* The problem
Your answer should contain each record from the listing, repeated exactly.
###
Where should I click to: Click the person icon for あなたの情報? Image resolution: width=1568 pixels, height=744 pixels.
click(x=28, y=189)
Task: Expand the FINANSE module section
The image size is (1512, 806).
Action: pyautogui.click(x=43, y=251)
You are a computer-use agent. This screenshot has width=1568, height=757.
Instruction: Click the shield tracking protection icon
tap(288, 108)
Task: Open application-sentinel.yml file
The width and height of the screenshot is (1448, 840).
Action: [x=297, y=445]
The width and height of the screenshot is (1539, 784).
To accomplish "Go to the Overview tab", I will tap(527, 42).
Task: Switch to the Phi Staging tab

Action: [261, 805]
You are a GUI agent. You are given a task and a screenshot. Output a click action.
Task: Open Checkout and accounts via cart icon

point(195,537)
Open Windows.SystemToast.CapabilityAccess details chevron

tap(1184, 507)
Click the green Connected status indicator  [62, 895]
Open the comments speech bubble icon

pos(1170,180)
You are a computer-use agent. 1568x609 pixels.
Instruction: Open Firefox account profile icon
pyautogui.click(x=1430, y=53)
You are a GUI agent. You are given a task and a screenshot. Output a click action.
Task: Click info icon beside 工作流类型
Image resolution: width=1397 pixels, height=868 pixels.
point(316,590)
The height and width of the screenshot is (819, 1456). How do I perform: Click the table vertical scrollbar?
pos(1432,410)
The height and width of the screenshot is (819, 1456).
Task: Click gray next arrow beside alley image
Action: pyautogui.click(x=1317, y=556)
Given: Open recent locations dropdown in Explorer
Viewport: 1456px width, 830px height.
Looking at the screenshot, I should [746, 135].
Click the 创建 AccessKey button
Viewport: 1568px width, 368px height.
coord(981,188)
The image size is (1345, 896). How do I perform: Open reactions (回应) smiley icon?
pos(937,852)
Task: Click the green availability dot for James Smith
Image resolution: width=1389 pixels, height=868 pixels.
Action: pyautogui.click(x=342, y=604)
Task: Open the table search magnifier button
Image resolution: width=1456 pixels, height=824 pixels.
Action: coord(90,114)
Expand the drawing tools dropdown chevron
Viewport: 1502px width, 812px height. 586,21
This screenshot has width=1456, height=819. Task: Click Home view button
###
* Answer to the exercise
Where should I click to: Click the person icon for あなたの情報? Image resolution: width=1568 pixels, height=744 pixels.
click(x=28, y=189)
Task: Expand the FINANSE module section
The image size is (1512, 806).
Action: pyautogui.click(x=43, y=251)
You are a computer-use agent. This screenshot has width=1568, height=757.
Instruction: Click the shield tracking protection icon
tap(288, 108)
Task: Open application-sentinel.yml file
The width and height of the screenshot is (1448, 840).
Action: [x=297, y=445]
The width and height of the screenshot is (1539, 784).
To accomplish "Go to the Overview tab", I will tap(527, 42).
Task: Switch to the Phi Staging tab

Action: [261, 805]
You are a GUI agent. You are given a task and a screenshot. Output a click action.
Task: Open Checkout and accounts via cart icon

point(195,537)
Open Windows.SystemToast.CapabilityAccess details chevron

tap(1184, 507)
Click the green Connected status indicator  [62, 895]
Open the comments speech bubble icon

pos(1170,180)
You are a computer-use agent. 1568x609 pixels.
Instruction: Open Firefox account profile icon
pyautogui.click(x=1430, y=53)
You are a GUI agent. You are given a task and a screenshot. Output a click action.
Task: Click info icon beside 工作流类型
Image resolution: width=1397 pixels, height=868 pixels.
point(316,590)
The height and width of the screenshot is (819, 1456). How do I perform: Click the table vertical scrollbar?
pos(1432,410)
The height and width of the screenshot is (819, 1456).
Task: Click gray next arrow beside alley image
Action: pyautogui.click(x=1317, y=556)
Given: Open recent locations dropdown in Explorer
Viewport: 1456px width, 830px height.
Looking at the screenshot, I should [746, 135].
Click the 创建 AccessKey button
Viewport: 1568px width, 368px height.
coord(981,188)
The image size is (1345, 896). How do I perform: Open reactions (回应) smiley icon?
pos(937,852)
Task: Click the green availability dot for James Smith
Image resolution: width=1389 pixels, height=868 pixels.
Action: pyautogui.click(x=342, y=604)
Task: Open the table search magnifier button
Image resolution: width=1456 pixels, height=824 pixels.
Action: coord(90,114)
Expand the drawing tools dropdown chevron
Viewport: 1502px width, 812px height. 586,21
This screenshot has width=1456, height=819. Task: Click Home view button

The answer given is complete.